*** Begin section ***

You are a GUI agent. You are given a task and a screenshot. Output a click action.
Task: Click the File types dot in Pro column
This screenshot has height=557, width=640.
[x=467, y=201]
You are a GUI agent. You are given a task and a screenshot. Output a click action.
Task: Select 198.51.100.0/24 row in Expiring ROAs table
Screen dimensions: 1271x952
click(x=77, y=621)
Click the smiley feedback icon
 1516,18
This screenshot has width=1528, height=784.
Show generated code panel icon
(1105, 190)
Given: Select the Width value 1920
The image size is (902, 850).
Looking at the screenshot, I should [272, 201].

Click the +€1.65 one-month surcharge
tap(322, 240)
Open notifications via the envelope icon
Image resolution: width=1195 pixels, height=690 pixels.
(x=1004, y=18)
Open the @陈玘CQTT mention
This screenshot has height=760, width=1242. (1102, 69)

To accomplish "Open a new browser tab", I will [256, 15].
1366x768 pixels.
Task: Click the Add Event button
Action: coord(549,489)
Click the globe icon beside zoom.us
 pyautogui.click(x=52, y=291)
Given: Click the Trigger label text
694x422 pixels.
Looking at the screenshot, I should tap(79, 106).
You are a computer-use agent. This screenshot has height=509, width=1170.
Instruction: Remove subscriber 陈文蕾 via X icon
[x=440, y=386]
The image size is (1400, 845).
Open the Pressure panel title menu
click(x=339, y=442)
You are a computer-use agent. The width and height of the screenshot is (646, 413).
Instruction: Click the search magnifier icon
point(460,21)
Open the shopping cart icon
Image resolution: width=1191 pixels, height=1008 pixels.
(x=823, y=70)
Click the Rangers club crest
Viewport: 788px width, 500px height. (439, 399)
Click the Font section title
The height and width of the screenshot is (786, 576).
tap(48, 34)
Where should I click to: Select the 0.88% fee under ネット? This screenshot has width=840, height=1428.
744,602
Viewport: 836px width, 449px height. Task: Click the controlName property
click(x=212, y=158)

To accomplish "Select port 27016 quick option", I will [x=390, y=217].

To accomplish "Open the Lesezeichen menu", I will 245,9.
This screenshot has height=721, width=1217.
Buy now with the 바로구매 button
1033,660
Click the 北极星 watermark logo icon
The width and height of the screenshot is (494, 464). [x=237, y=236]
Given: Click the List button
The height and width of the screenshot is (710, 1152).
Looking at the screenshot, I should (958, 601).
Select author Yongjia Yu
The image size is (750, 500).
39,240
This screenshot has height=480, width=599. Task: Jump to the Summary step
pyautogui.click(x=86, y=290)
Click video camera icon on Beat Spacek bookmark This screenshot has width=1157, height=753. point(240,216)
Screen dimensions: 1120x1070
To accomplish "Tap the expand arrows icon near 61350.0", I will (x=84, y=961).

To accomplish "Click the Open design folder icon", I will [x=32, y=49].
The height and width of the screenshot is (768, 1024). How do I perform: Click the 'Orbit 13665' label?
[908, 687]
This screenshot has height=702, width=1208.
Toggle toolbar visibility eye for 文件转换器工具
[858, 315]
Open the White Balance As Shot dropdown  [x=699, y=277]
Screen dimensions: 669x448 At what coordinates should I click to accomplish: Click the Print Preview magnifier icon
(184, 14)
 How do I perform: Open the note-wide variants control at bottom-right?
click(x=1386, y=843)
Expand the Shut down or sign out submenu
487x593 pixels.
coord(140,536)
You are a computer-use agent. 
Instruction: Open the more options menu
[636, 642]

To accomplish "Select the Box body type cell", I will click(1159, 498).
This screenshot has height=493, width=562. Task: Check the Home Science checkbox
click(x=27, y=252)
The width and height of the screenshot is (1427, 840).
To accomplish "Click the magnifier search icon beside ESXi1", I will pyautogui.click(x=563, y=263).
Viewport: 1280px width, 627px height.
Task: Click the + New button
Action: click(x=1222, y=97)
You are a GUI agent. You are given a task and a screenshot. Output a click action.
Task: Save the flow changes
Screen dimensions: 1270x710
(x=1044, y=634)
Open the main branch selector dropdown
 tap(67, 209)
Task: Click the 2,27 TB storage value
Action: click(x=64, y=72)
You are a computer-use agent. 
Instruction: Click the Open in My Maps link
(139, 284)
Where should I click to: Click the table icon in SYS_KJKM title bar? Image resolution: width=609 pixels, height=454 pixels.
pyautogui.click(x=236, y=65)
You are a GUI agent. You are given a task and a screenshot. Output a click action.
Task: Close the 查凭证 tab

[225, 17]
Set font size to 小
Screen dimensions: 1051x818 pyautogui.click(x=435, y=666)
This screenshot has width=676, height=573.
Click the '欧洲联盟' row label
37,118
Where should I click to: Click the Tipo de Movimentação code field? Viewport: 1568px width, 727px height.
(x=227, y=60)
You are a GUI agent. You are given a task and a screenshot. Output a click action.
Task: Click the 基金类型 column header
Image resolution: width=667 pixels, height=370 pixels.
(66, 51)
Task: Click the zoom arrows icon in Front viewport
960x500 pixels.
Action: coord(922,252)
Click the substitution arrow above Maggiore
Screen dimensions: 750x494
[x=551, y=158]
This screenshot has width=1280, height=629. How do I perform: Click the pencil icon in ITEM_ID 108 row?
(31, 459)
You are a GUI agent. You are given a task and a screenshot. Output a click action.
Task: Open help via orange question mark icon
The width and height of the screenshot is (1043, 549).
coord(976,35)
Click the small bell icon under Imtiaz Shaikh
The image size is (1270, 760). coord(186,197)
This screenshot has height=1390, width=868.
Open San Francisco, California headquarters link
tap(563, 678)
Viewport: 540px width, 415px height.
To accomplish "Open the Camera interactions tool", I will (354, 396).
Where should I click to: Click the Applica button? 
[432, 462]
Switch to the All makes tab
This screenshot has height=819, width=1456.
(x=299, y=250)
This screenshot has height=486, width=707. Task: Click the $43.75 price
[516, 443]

*** End section ***

- [EXERCISE PROMPT]: Tally the lines of the listing in which the string "column" appears, and state the tally alone.

- [ANSWER TO THE EXERCISE]: 2